Injuries to the female genitalia are often associated with pelvic fractures. Important mechanisms include physical or sexual assault, consensual intercourse, and penetrating injuries. In the presence of a pelvic fracture or blood at the introitus, meticulous vaginal examination is mandated. Complications of missed vaginal injuries include infection, fistula formation, and significant hemorrhage.11,12 In one series, 25% of women sustaining injury to the external genitalia required red blood cell transfusion because of blood loss from the genital injury alone.11
Urethral Injuries
In blunt trauma, the signs and symptoms of urethral injury include blood at the urethral meatus, gross hematuria, inability to void, absent or abnormally positioned prostate on digital rectal examination, or ecchymosis or hematoma involving the penis, scrotum, or perineum. In penetrating trauma, urethral disruption should be suspected when the injury trajectory lies in proximity to the course of the urethra.
Bladder Injuries
The vast majority of blunt bladder injuries are accompanied by gross hematuria, significant pelvic fracture, or both. In general, the diagnosis may be excluded clinically when both are absent. Bladder injury may occur with any pelvic fracture but is more likely with fractures of the anterior arch or when all four pubic rami are fractured. A minority of patients will have a pelvic fracture with microscopic hematuria. Additional signs and symptoms include lower abdominal pain or tenderness and inability to void. In patients with penetrating trauma, bladder rupture should be evaluated when the injury trajectory lies in proximity to the bladder.
Ureteral Injuries
Hematuria (gross or microscopic) is not a reliable predictor of ureteral injury because the findings on urinalysis are normal approximately 25% of the time.7,13 The diagnosis is frequently missed on the initial evaluation because the signs and symptoms are minimal and nonspecific. Delayed findings include fever, flank pain, and a palpable flank mass (urinoma). Ureteral injury should be considered in patients with any penetrating injury that has a trajectory in proximity to the ureter.
Kidney Injuries
Clinical clues to a potential renal injury include bruising, pain, or tenderness in the flank or abdomen; rib or spine fractures; and hematuria, injury to other organs, and shock. In patients with penetrating trauma, renal involvement should be suspected when the injury trajectory is in proximity to the kidney.
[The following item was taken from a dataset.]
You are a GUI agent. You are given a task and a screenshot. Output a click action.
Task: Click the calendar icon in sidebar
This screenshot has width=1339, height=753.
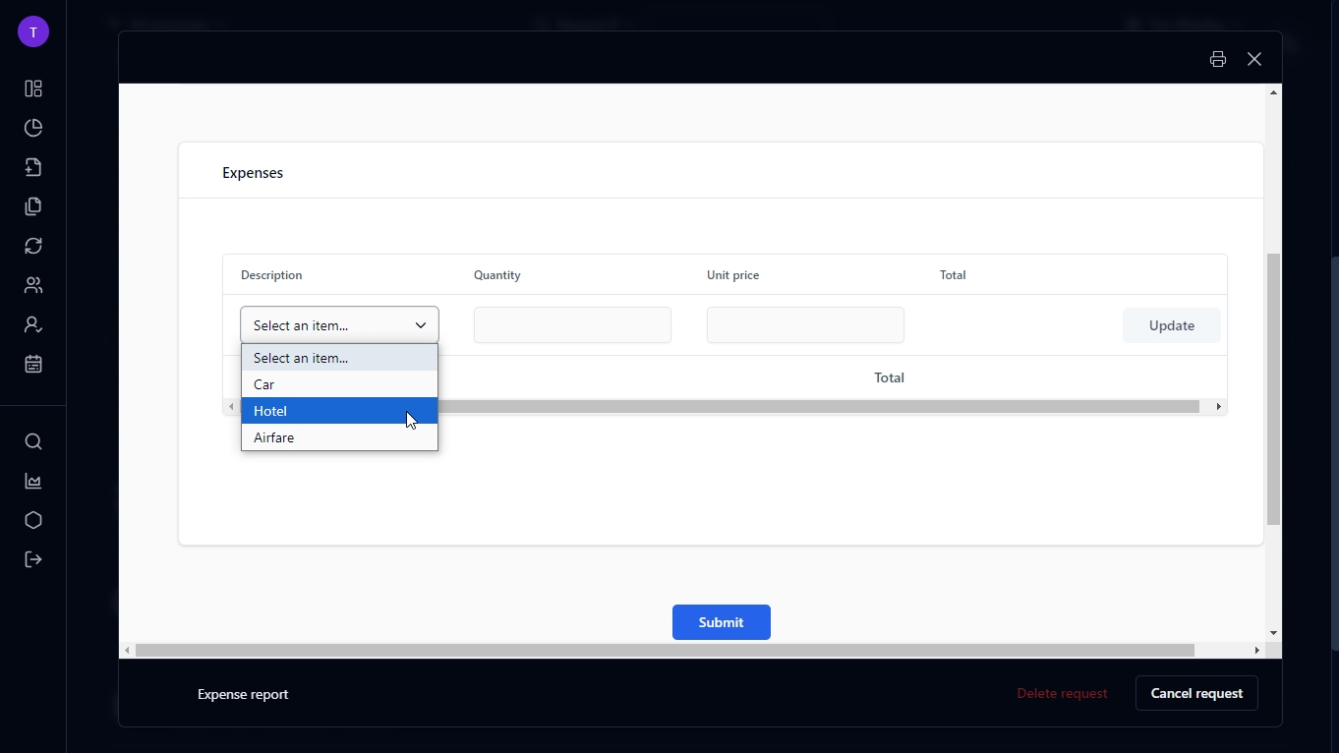click(33, 364)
Digital Rectal Examination
Classic teaching has held that digital rectal examination provides useful clinical information in the evaluation of a blunt trauma patient who has sustained a pelvic fracture or in whom a urethral injury is suspected. The technique described includes evaluation for an absent or high-riding prostate, the presence of which may be associated with posterior urethral disruption and the need for prompt investigation for urethral integrity. However, multiple studies have now demonstrated a relative lack of utility of digital rectal examination for the detection of urethral injuries.14–16 Accordingly, the decision to evaluate for urethral injury should not rely solely on the findings of digital rectal examination but instead should consider additional clinical features, including the mechanism of injury, physical examination findings such as a scrotal or perineal hematoma or blood at the urethral meatus, and the presence and type of any associated pelvic fracture.
Vaginal Examination
Although most multiply injured patients receive a digital rectal examination, the vaginal examination is often omitted in error. To avoid missing occult injuries that may result in significant and potentially life-threatening hemorrhage and infection, a careful vaginal examination should be performed to identify any lacerations or bone fragments in all women with pelvic fractures. This is especially critical in patients with fractures of the anterior pelvic ring.